**RECORDS SHOWN:**
• • • • • • •
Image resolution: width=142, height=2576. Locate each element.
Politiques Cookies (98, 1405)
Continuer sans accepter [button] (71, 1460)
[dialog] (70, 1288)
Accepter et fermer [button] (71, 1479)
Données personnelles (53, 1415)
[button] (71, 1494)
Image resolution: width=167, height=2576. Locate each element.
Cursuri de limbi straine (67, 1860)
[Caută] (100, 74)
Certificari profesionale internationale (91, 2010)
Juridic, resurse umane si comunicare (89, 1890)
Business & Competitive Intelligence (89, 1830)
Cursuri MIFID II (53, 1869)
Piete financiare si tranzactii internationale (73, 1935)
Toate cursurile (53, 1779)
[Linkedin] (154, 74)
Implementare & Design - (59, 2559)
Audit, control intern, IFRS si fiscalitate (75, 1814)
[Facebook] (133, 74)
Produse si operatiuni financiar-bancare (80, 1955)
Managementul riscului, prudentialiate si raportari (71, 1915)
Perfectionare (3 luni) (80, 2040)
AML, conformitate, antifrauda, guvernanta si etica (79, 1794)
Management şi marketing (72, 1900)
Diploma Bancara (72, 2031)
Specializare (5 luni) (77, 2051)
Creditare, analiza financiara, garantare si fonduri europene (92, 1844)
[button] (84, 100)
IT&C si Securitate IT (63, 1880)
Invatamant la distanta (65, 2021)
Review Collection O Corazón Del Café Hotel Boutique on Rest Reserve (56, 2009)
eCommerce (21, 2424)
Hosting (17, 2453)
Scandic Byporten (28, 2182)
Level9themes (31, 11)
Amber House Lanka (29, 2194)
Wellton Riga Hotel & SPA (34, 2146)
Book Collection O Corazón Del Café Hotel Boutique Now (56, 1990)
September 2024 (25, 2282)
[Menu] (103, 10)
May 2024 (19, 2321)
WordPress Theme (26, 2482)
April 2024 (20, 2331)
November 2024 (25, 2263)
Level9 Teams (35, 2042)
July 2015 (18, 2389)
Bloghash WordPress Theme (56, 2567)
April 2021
• • • • • • •
**TASK STATEMENT:** From the first line to the last, output the records word for word.

**REPLY:**
Image resolution: width=142, height=2576. Locate each element.
Politiques Cookies (98, 1405)
Continuer sans accepter [button] (71, 1460)
[dialog] (70, 1288)
Accepter et fermer [button] (71, 1479)
Données personnelles (53, 1415)
[button] (71, 1494)
Image resolution: width=167, height=2576. Locate each element.
Cursuri de limbi straine (67, 1860)
[Caută] (100, 74)
Certificari profesionale internationale (91, 2010)
Juridic, resurse umane si comunicare (89, 1890)
Business & Competitive Intelligence (89, 1830)
Cursuri MIFID II (53, 1869)
Piete financiare si tranzactii internationale (73, 1935)
Toate cursurile (53, 1779)
[Linkedin] (154, 74)
Implementare & Design - (59, 2559)
Audit, control intern, IFRS si fiscalitate (75, 1814)
[Facebook] (133, 74)
Produse si operatiuni financiar-bancare (80, 1955)
Managementul riscului, prudentialiate si raportari (71, 1915)
Perfectionare (3 luni) (80, 2040)
AML, conformitate, antifrauda, guvernanta si etica (79, 1794)
Management şi marketing (72, 1900)
Diploma Bancara (72, 2031)
Specializare (5 luni) (77, 2051)
Creditare, analiza financiara, garantare si fonduri europene (92, 1844)
[button] (84, 100)
IT&C si Securitate IT (63, 1880)
Invatamant la distanta (65, 2021)
Review Collection O Corazón Del Café Hotel Boutique on Rest Reserve (56, 2009)
eCommerce (21, 2424)
Hosting (17, 2453)
Scandic Byporten (28, 2182)
Level9themes (31, 11)
Amber House Lanka (29, 2194)
Wellton Riga Hotel & SPA (34, 2146)
Book Collection O Corazón Del Café Hotel Boutique Now (56, 1990)
September 2024 (25, 2282)
[Menu] (103, 10)
May 2024 (19, 2321)
WordPress Theme (26, 2482)
April 2024 (20, 2331)
November 2024 (25, 2263)
Level9 Teams (35, 2042)
July 2015 (18, 2389)
Bloghash WordPress Theme (56, 2567)
April 2021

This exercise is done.